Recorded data

■ ■ ■ ■ ■

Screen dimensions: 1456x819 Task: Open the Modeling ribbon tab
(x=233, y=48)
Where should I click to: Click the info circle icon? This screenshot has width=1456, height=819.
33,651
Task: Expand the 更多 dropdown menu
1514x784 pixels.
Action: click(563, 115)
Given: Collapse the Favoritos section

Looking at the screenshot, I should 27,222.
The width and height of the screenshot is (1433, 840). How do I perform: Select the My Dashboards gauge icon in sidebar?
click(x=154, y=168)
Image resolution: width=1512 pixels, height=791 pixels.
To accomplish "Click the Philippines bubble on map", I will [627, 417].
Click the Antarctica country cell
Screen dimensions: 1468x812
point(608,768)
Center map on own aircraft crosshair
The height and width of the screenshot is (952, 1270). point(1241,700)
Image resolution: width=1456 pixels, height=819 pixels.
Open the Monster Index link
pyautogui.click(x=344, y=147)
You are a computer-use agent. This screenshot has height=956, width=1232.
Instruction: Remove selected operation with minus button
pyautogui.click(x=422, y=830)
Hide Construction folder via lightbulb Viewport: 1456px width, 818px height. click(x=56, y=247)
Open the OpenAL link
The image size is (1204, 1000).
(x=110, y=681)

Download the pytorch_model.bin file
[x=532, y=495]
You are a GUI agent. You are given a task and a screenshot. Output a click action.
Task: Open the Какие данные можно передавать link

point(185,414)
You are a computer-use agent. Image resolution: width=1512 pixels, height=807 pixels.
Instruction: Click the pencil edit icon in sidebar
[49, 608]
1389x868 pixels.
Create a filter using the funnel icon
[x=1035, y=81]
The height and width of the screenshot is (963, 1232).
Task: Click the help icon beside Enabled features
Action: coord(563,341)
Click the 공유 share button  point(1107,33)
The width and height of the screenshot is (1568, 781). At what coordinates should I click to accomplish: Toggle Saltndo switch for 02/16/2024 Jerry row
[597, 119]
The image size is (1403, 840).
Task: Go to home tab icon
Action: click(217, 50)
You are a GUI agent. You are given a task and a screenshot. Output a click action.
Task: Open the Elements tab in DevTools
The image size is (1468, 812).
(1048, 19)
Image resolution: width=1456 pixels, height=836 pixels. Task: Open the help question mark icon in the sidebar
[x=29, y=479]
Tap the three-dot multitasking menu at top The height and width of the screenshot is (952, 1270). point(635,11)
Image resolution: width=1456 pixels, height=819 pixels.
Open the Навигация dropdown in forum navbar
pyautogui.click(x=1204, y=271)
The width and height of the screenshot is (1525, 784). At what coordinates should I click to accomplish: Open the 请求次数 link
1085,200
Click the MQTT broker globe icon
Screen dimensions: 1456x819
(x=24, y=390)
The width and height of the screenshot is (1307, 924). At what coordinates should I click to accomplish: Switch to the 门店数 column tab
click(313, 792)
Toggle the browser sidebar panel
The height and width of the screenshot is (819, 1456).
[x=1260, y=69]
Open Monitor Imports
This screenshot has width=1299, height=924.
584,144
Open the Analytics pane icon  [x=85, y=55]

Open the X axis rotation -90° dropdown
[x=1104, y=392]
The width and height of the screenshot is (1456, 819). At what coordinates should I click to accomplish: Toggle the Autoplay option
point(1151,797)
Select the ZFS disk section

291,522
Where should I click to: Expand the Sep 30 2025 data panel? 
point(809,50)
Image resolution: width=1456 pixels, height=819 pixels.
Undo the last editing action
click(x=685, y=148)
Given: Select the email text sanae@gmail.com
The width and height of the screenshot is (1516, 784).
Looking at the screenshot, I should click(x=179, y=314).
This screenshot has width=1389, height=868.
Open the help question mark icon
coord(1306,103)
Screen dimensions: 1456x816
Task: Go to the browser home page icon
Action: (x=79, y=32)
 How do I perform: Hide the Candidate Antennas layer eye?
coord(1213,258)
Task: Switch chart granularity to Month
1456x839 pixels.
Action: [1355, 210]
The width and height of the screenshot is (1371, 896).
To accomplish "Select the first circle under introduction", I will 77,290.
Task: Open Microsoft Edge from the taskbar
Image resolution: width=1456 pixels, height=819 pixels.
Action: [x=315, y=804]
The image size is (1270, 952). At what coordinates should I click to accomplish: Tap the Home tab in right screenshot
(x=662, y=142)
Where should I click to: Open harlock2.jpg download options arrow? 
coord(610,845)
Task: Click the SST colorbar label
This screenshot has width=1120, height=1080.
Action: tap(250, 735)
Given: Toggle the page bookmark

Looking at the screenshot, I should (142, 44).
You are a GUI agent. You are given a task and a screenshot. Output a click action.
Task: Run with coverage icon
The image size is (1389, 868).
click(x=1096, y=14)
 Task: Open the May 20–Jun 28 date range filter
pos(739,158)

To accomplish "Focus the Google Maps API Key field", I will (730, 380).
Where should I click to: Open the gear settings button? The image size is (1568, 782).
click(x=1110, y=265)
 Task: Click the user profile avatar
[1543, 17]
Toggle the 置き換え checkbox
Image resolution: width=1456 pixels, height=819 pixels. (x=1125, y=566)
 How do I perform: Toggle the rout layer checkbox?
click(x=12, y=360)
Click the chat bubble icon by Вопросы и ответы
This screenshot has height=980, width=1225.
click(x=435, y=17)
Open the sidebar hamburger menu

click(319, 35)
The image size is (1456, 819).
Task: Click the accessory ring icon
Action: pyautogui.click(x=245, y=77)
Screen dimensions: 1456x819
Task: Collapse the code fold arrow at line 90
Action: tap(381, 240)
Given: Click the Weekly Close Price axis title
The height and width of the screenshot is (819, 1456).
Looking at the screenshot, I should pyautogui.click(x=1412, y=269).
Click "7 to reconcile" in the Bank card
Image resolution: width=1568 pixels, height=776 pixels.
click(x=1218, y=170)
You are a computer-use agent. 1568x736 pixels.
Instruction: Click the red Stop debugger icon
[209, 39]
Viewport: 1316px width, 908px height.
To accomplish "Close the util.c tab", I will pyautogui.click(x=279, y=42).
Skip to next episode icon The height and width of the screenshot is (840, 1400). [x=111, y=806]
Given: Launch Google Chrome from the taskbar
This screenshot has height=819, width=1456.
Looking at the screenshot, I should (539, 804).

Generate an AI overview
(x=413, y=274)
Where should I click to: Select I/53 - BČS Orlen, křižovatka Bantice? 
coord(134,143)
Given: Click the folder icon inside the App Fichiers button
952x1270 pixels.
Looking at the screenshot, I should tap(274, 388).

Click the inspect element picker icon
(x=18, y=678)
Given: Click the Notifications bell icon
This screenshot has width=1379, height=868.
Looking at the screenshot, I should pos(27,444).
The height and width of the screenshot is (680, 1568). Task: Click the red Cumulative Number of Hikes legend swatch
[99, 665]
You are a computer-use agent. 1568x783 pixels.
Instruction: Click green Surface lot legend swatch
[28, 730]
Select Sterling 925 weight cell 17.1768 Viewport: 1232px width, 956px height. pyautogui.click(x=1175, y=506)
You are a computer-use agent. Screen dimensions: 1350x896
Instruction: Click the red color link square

■ ■ ■ ■ ■

▶ _Aim of the task_
Go through the entries and copy each line holding the string "cell".

▶ _Completed task_
Click the Antarctica country cell
Select Sterling 925 weight cell 17.1768 Viewport: 1232px width, 956px height. pyautogui.click(x=1175, y=506)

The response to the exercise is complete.